Historic records of organic compounds from a high Alpine glacier: influences of biomass burning, anthropogenic emissions, and dust transport
- 1Institute of Inorganic Chemistry and Analytical Chemistry, Johannes Gutenberg University of Mainz, Mainz, Germany
- 2Laboratory of Radiochemistry and Environmental Chemistry, Paul Scherrer Institute, Villigen, Switzerland
- 3Oeschger Centre for Climate Research, University of Bern, Bern, Switzerland
- 4Department for Chemistry and Biochemistry, University of Bern, Bern, Switzerland
- 5Insubric Ecosystems Research Group, Swiss Federal Institute for Forest, Snow and Landscape Research WSL, Bellinzona, Switzerland
Abstract. Historic records of α-dicarbonyls (glyoxal, methylglyoxal), carboxylic acids (C6–C12 dicarboxylic acids, pinic acid, p-hydroxybenzoic acid, phthalic acid, 4-methylphthalic acid), and ions (oxalate, formate, calcium) were determined with annual resolution in an ice core from Grenzgletscher in the southern Swiss Alps, covering the time period from 1942 to 1993. Chemical analysis of the organic compounds was conducted using ultra-high-performance liquid chromatography (UHPLC) coupled to electrospray ionization high-resolution mass spectrometry (ESI-HRMS) for dicarbonyls and long-chain carboxylic acids and ion chromatography for short-chain carboxylates.
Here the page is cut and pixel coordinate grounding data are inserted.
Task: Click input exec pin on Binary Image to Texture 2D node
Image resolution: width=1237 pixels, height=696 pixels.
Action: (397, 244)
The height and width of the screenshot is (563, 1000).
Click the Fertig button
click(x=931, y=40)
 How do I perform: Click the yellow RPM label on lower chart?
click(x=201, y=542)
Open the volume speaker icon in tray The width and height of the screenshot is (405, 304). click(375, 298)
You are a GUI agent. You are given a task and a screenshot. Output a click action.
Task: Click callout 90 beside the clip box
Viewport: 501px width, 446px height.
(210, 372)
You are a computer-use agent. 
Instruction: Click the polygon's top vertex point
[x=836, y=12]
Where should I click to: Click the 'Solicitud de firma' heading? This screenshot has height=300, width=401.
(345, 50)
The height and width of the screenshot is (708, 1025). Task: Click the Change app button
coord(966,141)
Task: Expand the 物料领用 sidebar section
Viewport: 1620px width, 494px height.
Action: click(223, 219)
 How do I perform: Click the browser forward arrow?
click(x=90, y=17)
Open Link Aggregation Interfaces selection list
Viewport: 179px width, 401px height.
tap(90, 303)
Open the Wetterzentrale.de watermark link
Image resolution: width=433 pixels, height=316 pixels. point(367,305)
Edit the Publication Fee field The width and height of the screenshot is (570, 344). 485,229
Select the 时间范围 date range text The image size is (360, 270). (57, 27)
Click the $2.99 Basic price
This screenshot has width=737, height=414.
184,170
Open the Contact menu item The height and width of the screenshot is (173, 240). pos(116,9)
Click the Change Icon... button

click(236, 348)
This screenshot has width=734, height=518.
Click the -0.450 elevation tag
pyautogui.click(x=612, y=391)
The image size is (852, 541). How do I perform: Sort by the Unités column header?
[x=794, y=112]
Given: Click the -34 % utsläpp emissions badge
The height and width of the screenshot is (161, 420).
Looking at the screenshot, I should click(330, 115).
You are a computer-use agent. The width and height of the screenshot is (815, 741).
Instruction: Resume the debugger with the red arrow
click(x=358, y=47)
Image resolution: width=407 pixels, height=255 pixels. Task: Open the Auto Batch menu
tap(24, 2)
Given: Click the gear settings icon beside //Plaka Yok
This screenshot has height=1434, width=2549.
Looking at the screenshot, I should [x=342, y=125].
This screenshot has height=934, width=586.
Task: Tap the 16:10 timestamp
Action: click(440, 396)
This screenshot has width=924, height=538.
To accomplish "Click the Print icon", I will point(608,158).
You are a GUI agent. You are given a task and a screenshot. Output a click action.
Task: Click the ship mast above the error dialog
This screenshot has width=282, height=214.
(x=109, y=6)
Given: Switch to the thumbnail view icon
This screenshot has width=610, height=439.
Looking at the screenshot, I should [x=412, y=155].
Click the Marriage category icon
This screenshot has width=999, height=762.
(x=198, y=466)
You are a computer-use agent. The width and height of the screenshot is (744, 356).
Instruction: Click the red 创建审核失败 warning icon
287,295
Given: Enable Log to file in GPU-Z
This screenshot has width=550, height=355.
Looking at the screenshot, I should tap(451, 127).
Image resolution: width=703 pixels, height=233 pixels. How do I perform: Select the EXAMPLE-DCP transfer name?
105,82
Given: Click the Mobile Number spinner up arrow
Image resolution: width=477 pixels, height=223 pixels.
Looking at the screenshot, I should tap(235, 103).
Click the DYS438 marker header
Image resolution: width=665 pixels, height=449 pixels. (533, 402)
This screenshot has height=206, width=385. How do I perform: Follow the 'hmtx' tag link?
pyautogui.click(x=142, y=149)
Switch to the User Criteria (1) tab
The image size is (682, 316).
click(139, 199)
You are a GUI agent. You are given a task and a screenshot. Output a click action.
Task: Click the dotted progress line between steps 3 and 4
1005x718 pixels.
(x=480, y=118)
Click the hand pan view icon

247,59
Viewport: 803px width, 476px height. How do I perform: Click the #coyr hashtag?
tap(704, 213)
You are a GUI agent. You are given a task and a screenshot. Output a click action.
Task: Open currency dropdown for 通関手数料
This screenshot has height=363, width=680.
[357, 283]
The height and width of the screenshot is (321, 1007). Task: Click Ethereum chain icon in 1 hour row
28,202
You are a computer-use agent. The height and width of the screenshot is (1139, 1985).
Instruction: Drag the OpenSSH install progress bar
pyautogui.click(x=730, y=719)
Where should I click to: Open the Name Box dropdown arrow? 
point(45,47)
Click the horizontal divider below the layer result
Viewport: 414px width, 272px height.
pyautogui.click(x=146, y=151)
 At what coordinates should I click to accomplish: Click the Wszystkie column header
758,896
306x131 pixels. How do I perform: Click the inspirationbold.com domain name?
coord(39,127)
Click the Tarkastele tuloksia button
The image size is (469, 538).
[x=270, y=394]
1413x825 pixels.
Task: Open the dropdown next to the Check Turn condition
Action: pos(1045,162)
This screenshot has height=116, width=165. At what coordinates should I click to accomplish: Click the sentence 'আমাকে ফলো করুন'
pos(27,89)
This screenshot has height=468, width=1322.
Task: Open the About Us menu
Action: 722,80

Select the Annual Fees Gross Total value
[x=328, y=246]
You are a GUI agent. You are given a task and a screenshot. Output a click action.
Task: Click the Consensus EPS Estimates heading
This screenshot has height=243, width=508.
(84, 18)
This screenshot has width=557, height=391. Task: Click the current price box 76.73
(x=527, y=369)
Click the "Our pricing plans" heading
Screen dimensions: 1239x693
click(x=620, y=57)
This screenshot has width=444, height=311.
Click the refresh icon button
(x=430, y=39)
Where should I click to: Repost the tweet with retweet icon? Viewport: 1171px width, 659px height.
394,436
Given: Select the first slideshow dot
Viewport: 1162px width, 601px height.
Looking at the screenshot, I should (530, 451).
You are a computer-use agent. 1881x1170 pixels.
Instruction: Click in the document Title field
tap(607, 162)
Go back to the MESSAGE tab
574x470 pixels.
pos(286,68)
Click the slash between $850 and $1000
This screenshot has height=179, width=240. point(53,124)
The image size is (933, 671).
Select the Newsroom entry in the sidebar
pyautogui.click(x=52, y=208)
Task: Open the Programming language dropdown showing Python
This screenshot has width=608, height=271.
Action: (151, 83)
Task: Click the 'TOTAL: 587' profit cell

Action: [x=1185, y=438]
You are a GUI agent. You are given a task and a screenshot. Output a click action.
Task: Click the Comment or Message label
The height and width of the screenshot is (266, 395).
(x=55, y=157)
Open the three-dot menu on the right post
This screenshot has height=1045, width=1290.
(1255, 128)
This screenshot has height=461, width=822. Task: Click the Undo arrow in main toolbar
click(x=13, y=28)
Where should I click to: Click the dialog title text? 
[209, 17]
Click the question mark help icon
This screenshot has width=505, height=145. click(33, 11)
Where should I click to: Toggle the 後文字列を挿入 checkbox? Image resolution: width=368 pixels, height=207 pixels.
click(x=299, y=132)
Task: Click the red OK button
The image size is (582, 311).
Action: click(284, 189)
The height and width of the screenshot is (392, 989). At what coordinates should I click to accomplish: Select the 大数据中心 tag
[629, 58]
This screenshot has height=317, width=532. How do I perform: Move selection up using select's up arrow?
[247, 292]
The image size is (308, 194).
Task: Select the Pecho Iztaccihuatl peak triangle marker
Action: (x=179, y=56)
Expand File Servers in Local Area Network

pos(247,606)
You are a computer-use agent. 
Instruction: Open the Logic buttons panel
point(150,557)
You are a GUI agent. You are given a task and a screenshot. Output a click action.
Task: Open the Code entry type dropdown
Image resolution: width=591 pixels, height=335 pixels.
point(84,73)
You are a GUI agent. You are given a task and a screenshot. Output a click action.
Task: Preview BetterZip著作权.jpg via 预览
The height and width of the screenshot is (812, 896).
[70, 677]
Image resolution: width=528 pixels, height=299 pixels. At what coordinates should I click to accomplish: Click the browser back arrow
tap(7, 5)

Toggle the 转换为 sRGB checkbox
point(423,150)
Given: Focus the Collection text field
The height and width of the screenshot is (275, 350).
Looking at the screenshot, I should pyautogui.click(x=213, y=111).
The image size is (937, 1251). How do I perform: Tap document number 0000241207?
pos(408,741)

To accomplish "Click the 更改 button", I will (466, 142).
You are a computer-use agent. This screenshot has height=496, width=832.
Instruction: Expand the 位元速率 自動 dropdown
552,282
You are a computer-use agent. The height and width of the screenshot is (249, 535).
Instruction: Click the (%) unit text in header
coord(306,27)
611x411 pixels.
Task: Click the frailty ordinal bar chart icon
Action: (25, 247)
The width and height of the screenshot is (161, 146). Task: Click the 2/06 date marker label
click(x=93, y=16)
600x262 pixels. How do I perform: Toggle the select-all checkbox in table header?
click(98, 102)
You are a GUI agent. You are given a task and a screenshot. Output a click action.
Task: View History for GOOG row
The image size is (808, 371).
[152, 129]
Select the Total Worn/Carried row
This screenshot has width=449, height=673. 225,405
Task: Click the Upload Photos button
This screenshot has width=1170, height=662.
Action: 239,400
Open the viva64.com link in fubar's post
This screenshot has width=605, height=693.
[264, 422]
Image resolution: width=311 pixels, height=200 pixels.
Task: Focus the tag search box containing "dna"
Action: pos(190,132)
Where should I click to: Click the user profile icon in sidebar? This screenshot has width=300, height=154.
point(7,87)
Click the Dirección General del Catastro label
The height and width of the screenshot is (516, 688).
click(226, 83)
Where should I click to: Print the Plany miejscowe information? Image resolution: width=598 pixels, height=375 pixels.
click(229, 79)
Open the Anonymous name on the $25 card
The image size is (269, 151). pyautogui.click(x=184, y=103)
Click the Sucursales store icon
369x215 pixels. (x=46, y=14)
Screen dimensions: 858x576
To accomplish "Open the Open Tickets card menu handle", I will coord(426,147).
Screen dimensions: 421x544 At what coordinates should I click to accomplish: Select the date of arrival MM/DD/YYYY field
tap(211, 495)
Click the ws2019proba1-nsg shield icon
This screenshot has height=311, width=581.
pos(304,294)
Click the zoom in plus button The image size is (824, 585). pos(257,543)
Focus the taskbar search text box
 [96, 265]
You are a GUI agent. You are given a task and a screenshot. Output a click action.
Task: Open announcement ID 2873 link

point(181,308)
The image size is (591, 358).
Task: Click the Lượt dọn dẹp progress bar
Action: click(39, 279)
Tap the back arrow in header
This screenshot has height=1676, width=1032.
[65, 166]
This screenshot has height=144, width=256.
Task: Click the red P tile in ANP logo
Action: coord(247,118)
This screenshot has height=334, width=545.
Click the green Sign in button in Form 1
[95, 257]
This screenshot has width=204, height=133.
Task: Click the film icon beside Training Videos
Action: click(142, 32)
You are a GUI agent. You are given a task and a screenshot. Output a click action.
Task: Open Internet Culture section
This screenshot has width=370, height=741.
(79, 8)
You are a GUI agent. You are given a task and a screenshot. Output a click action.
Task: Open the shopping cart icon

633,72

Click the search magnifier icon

Long-term records of the carboxylic acids and dicarbonyls, as well as their source apportionment, are reported for western Europe. This is the first study comprising long-term trends of dicarbonyls and long-chain dicarboxylic acids (C6–C12) in Alpine precipitation. Source assignment of the organic species present in the ice core was performed using principal component analysis. Our results suggest biomass burning, anthropogenic emissions, and transport of mineral dust to be the main parameters influencing the concentration of organic compounds. Ice core records of several highly correlated compounds (e.g., p-hydroxybenzoic acid, pinic acid, pimelic, and suberic acids) can be related to the forest fire history in southern Switzerland. P-hydroxybenzoic acid was found to be the best organic fire tracer in the study area, revealing the highest correlation with the burned area from fires. Historical records of methylglyoxal, phthalic acid, and dicarboxylic acids adipic acid, sebacic acid, and dodecanedioic acid are comparable with that of anthropogenic emissions of volatile organic compounds (VOCs). The small organic acids, oxalic acid and formic acid, are both highly correlated with calcium, suggesting their records to be affected by changing mineral dust transport to the drilling site.